Items excerpted from a collection:
===============

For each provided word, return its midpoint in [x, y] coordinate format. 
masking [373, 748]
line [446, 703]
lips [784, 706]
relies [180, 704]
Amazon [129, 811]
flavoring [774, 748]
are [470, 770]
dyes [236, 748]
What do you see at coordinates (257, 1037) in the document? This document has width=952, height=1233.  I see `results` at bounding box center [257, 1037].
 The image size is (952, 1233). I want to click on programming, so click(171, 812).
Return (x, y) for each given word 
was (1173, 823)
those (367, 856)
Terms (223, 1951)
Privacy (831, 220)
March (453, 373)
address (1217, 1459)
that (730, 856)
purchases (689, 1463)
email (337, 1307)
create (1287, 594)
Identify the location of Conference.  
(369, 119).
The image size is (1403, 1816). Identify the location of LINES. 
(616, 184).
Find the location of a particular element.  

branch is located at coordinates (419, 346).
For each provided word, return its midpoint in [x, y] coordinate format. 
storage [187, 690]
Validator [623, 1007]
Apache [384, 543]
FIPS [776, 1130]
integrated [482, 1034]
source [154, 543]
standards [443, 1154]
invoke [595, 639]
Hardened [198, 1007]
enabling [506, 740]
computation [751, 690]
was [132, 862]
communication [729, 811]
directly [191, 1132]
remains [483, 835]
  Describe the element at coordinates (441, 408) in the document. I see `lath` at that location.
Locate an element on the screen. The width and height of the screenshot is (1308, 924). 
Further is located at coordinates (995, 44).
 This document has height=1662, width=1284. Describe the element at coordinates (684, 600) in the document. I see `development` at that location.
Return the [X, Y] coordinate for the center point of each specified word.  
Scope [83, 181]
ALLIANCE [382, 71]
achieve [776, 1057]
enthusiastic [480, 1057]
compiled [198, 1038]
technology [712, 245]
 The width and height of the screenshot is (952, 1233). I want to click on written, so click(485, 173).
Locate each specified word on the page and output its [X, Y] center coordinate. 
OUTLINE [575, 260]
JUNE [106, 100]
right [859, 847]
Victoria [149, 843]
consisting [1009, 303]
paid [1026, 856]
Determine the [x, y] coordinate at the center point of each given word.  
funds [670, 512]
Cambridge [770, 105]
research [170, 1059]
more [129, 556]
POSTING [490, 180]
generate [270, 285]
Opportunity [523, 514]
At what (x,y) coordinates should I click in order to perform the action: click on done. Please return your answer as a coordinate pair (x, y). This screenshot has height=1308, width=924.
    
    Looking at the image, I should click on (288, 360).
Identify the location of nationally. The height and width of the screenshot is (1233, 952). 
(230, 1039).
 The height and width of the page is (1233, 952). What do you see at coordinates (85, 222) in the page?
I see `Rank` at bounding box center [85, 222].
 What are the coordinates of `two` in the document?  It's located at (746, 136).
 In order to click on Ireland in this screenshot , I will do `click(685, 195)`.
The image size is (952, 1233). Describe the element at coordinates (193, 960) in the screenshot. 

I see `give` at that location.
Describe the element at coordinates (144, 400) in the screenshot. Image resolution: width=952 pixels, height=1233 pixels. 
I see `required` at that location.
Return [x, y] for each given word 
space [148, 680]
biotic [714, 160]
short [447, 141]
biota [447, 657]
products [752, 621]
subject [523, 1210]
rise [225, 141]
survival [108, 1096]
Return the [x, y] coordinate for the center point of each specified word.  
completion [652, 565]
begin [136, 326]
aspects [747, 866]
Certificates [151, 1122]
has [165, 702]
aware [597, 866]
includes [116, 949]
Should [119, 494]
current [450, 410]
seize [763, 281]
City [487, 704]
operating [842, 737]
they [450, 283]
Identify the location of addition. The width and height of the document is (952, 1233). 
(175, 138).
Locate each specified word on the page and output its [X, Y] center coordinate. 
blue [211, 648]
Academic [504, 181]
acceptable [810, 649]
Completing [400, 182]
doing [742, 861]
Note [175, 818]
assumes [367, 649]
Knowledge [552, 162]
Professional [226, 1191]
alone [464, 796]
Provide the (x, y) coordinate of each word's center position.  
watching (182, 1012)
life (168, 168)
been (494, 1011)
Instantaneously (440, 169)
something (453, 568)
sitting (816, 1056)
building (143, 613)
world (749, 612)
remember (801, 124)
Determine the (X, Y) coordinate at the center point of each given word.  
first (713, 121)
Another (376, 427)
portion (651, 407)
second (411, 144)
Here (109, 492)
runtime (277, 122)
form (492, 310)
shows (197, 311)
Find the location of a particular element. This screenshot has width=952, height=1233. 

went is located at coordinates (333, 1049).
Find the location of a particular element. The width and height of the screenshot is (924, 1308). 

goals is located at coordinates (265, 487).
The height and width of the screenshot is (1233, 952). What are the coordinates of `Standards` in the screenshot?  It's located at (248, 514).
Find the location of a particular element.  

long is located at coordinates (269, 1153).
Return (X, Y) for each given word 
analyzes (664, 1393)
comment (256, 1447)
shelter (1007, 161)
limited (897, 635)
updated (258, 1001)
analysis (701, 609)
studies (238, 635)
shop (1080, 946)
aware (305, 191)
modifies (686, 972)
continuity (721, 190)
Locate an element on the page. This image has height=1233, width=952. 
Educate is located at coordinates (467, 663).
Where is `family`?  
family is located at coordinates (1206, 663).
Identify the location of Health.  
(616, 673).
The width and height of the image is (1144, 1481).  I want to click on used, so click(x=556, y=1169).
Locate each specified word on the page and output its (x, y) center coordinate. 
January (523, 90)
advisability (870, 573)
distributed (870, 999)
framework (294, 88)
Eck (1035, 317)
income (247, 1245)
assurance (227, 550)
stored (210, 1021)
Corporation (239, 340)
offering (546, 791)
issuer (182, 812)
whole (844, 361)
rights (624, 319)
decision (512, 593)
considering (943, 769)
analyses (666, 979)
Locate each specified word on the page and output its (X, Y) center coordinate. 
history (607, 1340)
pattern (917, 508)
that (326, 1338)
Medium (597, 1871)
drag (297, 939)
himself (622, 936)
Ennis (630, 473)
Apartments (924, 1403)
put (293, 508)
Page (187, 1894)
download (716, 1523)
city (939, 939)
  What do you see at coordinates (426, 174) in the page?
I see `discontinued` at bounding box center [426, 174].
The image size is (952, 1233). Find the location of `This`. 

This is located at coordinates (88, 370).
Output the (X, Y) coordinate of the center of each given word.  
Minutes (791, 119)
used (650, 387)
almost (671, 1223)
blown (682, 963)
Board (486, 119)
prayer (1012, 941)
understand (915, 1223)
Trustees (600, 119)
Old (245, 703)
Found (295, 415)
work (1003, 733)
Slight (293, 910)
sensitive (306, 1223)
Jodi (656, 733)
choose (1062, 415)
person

===============

> _Problem description_
How many lines of the items above contain the string "size", with case counting? Reply with the number alone.

> _Finished task_
4